* **Objective**
Pull out each line of the data below that contains the word "column", treating uppercase and lowercase as different.
+++
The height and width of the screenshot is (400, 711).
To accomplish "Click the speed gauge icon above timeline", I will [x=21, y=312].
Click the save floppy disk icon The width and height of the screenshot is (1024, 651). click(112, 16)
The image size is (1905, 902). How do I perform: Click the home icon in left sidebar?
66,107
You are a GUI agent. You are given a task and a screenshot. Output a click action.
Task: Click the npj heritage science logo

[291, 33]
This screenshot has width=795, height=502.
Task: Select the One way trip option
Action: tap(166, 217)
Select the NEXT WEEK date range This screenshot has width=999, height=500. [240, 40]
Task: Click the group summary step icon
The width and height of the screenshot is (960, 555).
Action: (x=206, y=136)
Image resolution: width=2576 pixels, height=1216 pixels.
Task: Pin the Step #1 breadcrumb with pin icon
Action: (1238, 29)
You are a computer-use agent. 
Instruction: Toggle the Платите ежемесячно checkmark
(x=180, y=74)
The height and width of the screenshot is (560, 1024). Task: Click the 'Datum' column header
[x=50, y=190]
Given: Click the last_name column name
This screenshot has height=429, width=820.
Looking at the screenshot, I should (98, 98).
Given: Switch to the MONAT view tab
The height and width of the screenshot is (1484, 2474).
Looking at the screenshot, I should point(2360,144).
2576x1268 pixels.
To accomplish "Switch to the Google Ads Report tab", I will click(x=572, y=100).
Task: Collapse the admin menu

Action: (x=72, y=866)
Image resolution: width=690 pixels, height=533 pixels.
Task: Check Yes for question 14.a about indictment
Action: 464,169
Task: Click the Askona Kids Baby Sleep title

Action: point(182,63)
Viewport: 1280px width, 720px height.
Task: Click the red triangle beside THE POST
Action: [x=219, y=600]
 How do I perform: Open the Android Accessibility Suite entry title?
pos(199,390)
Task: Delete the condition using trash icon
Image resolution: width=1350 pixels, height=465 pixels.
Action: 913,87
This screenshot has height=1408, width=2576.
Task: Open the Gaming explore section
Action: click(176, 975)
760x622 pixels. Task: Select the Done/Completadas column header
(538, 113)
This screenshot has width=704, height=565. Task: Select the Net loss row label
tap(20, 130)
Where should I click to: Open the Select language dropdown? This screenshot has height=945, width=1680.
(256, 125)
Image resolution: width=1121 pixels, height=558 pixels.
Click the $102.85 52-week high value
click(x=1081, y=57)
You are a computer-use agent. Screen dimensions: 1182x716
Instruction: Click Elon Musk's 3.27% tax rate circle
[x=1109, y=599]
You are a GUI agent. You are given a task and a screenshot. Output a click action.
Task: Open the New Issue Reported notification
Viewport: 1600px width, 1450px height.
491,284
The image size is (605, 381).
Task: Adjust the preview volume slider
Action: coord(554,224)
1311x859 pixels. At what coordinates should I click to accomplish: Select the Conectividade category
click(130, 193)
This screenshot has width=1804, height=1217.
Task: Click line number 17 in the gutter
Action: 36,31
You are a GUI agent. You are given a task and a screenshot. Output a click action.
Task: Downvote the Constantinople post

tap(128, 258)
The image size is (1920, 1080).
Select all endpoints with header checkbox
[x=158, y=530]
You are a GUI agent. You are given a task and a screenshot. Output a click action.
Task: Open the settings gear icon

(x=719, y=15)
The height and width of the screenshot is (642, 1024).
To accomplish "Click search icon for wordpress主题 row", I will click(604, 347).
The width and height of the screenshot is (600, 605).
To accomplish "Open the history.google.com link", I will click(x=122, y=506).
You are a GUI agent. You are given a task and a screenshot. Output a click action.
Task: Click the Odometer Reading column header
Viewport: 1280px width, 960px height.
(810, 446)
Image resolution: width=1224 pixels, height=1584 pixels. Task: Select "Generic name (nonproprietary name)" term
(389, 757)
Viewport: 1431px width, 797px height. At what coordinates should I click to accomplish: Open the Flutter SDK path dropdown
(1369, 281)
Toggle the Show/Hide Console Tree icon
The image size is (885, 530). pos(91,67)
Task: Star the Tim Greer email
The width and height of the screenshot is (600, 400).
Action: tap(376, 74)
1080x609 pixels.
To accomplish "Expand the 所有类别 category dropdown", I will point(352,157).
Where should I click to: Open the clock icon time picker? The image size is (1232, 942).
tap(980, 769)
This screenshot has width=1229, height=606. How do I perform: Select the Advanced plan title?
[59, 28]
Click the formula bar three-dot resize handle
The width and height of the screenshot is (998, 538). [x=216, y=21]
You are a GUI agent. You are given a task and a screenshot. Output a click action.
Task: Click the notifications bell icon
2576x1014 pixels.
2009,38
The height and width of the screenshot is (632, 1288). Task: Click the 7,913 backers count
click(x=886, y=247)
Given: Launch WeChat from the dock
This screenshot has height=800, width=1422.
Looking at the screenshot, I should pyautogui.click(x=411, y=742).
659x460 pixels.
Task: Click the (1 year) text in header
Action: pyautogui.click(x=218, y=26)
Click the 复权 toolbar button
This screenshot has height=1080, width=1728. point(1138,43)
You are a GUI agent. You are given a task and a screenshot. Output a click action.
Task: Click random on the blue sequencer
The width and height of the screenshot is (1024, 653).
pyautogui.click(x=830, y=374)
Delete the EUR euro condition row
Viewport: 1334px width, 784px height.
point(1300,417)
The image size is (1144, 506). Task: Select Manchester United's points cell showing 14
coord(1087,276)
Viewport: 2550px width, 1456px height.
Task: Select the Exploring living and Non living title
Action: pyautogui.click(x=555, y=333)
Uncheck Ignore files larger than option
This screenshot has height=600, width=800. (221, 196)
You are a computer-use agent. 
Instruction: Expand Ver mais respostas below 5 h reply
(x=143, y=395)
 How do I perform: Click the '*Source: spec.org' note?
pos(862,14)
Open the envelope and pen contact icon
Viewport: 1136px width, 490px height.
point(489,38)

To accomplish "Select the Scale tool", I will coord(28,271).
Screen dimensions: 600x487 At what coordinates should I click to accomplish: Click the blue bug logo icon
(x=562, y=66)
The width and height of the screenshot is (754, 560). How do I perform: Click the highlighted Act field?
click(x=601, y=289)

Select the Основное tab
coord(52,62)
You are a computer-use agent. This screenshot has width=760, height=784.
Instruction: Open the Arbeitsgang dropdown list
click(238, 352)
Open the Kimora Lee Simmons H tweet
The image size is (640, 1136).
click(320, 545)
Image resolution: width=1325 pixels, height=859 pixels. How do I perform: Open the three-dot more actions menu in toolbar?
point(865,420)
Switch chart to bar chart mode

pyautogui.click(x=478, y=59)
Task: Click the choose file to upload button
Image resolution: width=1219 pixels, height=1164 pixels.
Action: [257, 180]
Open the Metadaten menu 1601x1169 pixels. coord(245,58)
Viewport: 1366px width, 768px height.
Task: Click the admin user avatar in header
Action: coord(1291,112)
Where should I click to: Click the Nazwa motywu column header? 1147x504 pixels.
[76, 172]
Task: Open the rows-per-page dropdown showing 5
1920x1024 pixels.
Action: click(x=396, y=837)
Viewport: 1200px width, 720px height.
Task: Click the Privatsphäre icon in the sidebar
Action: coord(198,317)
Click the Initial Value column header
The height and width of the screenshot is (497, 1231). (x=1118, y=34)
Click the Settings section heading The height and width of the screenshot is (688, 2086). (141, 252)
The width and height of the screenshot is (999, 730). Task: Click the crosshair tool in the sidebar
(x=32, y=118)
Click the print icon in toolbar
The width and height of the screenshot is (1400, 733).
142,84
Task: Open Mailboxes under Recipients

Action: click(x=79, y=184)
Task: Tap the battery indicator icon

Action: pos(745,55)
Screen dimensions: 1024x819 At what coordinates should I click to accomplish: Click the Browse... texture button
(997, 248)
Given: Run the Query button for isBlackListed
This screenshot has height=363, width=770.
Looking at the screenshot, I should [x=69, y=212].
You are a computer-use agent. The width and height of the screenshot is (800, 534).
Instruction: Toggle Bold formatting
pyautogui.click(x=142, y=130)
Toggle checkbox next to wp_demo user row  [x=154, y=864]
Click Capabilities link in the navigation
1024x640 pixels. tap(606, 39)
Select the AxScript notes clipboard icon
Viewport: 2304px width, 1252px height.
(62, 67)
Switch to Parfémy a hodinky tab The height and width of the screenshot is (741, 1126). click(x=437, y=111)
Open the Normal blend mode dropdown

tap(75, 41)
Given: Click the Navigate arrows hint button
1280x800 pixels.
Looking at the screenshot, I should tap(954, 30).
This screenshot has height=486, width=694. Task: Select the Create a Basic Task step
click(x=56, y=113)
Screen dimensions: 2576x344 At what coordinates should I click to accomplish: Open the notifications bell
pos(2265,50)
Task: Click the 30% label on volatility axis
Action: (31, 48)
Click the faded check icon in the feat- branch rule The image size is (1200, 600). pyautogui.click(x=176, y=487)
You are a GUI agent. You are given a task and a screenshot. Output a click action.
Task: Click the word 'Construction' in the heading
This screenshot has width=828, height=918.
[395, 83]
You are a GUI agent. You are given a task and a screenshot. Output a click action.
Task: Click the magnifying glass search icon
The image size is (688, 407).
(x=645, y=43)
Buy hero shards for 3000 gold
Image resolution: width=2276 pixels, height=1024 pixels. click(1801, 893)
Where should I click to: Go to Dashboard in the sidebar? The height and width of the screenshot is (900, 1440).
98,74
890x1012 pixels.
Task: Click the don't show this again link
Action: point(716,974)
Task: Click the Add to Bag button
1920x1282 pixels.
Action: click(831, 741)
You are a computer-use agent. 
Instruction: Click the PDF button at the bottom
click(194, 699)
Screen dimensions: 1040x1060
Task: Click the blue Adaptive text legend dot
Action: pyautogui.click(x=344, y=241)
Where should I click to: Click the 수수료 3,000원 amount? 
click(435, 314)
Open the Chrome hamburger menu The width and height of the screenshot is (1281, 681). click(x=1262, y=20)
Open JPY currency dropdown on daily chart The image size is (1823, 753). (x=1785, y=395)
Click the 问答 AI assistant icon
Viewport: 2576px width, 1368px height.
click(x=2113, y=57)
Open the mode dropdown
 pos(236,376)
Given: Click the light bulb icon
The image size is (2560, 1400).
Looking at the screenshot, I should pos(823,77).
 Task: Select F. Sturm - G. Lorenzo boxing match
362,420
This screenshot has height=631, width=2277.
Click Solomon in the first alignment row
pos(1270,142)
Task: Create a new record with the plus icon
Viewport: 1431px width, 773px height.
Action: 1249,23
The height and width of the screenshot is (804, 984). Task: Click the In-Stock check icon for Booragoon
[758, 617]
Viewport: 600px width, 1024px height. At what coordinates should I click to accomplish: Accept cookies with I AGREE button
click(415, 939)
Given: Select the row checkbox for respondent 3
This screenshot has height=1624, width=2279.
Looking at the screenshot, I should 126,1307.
+++
* **Worked solution**
The height and width of the screenshot is (560, 1024). Task: Click the 'Datum' column header
Given: Click the last_name column name
760x622 pixels. Task: Select the Done/Completadas column header
Task: Click the Odometer Reading column header
Where should I click to: Click the Nazwa motywu column header? 1147x504 pixels.
Click the Initial Value column header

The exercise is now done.